[Kaggle Dataset](https://www.kaggle.com/sootersaalu/amazon-top-50-bestselling-books-2009-2019)

# EDA of Amazon's Top 50 Bestselling Books 2009 - 2019

In [None]:
import pandas as pd
import matplotlib.pyplot as plt
import numpy as np

In [None]:
df = pd.read_csv('amazon-bestsellers.csv')
df.head()

This dataset contains 3 categorical columns (Name, Author, and Genre) and 4 numerical columns (User Rating, Reviews, Price, Year).

## Check for missing data

In [None]:
df.shape # Seems like there are no books omitted

In [None]:
df.info()

Looking at the non-null counts for all columns, it's clear that there are no missing values in the dataset.
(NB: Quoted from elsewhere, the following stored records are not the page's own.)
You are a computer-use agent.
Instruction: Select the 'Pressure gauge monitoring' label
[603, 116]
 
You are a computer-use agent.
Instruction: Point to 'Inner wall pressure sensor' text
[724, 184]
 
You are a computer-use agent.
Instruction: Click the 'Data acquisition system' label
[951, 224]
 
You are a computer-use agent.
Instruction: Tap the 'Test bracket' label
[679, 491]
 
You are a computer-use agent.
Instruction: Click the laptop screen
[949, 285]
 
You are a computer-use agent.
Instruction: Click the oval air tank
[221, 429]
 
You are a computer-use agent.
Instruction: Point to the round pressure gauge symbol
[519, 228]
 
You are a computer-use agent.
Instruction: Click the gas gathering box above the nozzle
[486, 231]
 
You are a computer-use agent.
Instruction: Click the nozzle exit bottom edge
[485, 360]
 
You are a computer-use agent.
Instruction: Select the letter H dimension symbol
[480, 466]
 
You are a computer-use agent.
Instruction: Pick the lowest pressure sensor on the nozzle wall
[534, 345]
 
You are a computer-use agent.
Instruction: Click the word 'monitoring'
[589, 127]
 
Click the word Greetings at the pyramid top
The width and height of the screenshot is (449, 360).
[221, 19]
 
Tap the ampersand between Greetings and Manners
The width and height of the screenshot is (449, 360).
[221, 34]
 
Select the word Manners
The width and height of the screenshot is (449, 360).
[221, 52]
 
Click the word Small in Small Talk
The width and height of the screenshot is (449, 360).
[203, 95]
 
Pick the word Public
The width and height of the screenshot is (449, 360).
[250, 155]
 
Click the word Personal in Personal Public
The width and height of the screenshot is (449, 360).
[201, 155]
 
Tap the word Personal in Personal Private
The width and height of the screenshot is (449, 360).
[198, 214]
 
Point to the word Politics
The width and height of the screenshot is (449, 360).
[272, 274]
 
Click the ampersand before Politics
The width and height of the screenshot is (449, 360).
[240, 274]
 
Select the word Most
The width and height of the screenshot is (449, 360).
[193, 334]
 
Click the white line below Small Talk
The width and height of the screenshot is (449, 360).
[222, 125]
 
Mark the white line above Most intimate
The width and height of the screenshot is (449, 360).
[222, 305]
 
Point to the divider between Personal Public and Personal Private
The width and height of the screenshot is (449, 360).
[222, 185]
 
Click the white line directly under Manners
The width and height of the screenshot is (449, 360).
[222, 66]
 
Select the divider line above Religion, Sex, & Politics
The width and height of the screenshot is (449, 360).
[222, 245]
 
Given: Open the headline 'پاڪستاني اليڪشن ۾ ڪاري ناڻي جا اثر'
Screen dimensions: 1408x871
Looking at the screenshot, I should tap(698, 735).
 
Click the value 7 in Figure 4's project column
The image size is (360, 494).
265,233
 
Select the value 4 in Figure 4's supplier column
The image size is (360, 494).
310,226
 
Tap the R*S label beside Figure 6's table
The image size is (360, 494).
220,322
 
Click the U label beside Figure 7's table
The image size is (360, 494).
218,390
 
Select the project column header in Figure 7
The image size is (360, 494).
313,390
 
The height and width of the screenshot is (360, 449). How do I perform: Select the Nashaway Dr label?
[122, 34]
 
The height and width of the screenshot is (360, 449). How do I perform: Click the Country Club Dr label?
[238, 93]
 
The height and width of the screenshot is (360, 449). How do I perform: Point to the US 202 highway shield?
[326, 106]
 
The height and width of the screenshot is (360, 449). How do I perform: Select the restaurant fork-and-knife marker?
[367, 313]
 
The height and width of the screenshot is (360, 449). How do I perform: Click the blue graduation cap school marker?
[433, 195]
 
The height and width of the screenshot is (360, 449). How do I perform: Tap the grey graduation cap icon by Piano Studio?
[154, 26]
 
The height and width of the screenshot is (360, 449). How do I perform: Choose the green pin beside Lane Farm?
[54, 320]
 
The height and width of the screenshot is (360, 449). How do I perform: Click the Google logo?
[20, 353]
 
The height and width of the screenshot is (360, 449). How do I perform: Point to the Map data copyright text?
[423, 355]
The "Genre" column seems to only contain 2 values. It would make sense to convert it from an "object" dtype to a "category" dtype.

In [None]:
df['Genre'] = df['Genre'].astype('category')

## Cleaning Data

### Name

In [None]:
categorical_columns = df.select_dtypes(exclude=[np.number]).columns

In [None]:
for col in categorical_columns:
    print(f'Number of values before title() in {col}: {len(set(df[col]))}', f'Number of values after title() in {col}: {len(set(df[col].str.title()))}')

The "Name" column seems to contain 1 value that has a capitalization difference. The following cell fixes it.

In [None]:
df['Name'] = df['Name'].str.title()

In [None]:
for col in categorical_columns:
    print(f'Number of values before title() in {col}: {len(set(df[col]))}', f'Number of values after title() in {col}: {len(set(df[col].str.title()))}')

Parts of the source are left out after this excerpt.